Feudalisme digital : quand les plateformes tirent les ficelles
Taddeo parle de « feudalisme digital » pour décrire cette nouvelle forme de dépendance :
- Les gouvernements abandonnent leur souveraineté technologique au profit de prestataires.
- Les seuls à maîtriser le code, l’infrastructure et les mises à jour sont les fournisseurs de service.
- En cas de rupture contractuelle ou de fluctuation géopolitique, les États perdent le contrôle des systèmes d’armes.
Elle rappelle que les alliances peuvent se retourner : « Aujourd’hui, les États-Unis et l’Ukraine collaborent étroitement, mais dans six mois, cela pourrait changer. »
Les risques d’une déshumanisation du conflit
Sans garde-fous, l’IA peut conduire à une escalade involontaire ou, pire, à une « automatisation du génocide ». Selon Mark Brakel, directeur politique du Future of Life Institute et figure clé de l’AI Act européen :
- « L’absence de cadre pour l’IA militaire autorise des décisions létales sans intervention humaine directe. »
- « L’escalade peut devenir incontrôlable si les algorithmes interprètent mal des signaux faibles. »
Brakel critique également l’exclusion formelle des applications militaires dans l’AI Act : « La première phrase du règlement stipule l’exception pour l’usage défensif. C’est un trou béant dans la législation. »
Killer robots : vers une course à l’armement algorithmique
Les systèmes autonomes d’engagement (« killer robots ») représentent un autre défi colossal. Capables de détecter, sélectionner et neutraliser une cible sans instruction humaine, ces machines interrogent le droit international et la morale :
- Qui porte la responsabilité d’une bavure ?
- Comment garantir l’intervention d’un humain avant toute frappe létale ?
- Faut-il interdire purement et simplement ces technologies ?
Taddeo et Brakel plaident pour des accords internationaux de non-prolifération, comparables à ceux sur les armes chimiques ou nucléaires, afin d’éviter une course aux algorithmes mortels.
Transformer l’éthique en lignes directrices concrètes
Face à la complexité de ces enjeux, Taddeo insiste sur la nécessité de traduire les principes éthiques en véritables processus de gouvernance :
- Établir des critères inacceptables : définir clairement ce qui ne peut jamais être automatisé (ciblage de populations civiles, exécutions sommaires, etc.).
- Développer des lignes directrices : des manuels d’utilisation pour les décideurs, intégrant des évaluations de risque, des audits réguliers et des obligations de transparence.
- Mettre en place un contrôle humain effectif à chaque phase critique : validation, mise en production, surveillance en temps réel.
- Créer des mécanismes de sanction pour les entreprises ou États qui violeraient ces règles, dissuadant la tentation d’une utilisation sans garde-fous.

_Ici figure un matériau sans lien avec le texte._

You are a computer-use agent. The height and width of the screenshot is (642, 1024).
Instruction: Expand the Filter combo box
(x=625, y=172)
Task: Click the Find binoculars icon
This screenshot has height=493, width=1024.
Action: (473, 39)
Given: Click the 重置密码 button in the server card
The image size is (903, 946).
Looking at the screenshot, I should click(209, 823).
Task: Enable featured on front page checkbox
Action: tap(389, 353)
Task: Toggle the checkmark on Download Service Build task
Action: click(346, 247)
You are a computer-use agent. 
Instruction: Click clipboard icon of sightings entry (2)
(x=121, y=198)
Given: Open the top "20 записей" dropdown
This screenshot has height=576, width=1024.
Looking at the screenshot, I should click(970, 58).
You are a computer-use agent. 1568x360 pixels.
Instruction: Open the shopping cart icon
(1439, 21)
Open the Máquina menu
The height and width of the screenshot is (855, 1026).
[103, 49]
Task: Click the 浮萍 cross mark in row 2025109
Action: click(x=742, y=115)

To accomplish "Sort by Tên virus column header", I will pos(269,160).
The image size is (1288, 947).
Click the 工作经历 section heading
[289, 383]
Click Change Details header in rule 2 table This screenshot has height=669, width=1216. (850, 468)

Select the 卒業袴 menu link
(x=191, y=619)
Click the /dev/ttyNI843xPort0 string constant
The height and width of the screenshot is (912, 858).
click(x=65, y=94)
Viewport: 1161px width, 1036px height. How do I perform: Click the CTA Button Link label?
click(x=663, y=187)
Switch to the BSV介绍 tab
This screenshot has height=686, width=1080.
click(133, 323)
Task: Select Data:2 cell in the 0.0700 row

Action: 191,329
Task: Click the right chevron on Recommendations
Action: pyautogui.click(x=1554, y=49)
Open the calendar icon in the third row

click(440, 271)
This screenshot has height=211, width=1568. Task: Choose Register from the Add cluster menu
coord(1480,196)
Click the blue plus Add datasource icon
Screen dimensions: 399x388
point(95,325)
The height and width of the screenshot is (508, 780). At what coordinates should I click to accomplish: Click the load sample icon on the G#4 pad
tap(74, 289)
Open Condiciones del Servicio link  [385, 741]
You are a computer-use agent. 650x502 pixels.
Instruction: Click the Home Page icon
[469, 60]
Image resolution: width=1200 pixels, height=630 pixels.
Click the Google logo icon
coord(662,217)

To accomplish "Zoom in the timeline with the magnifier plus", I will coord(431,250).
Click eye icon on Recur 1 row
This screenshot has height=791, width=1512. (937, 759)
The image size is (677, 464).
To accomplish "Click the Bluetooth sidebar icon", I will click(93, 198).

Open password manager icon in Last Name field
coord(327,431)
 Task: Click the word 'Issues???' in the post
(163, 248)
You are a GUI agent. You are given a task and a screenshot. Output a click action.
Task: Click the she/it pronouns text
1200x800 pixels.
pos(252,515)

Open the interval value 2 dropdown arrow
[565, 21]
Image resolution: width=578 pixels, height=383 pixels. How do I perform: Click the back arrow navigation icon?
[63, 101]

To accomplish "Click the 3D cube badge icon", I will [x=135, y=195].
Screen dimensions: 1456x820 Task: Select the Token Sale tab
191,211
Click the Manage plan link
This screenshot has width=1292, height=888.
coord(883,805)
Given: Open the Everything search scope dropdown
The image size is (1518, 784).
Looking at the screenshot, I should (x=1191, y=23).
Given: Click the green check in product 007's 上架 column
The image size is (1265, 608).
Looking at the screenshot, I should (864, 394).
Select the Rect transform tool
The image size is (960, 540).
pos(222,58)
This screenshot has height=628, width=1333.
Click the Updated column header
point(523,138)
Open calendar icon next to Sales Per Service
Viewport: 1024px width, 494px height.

En s’appuyant sur son expérience au sein du conseil éthique du ministère de la Défense britannique, elle rappelle qu’une vraie gouvernance doit être agile et capable de s’adapter aux innovations rapides du secteur.
Une approche européenne face aux polarités globales
Taddeo croit que l’Europe peut jouer un rôle de leader grâce à son approche équilibrée, entre le tout-réglementation des États-Unis et l’impunité technologique de la Russie. Elle propose :
- De lancer des négociations internationales sur l’usage militaire de l’IA.
- De mettre en place un observatoire européen chargé de recenser les technologies employées en zone de conflit et d’évaluer leur conformité aux standards humanitaires.
- D’imposer des audits indépendants des systèmes d’IA avant leur déploiement sur le terrain.
Cette vision prône une politique de défense responsable, où l’innovation technologique est mise au service de la sécurité et du respect des droits humains.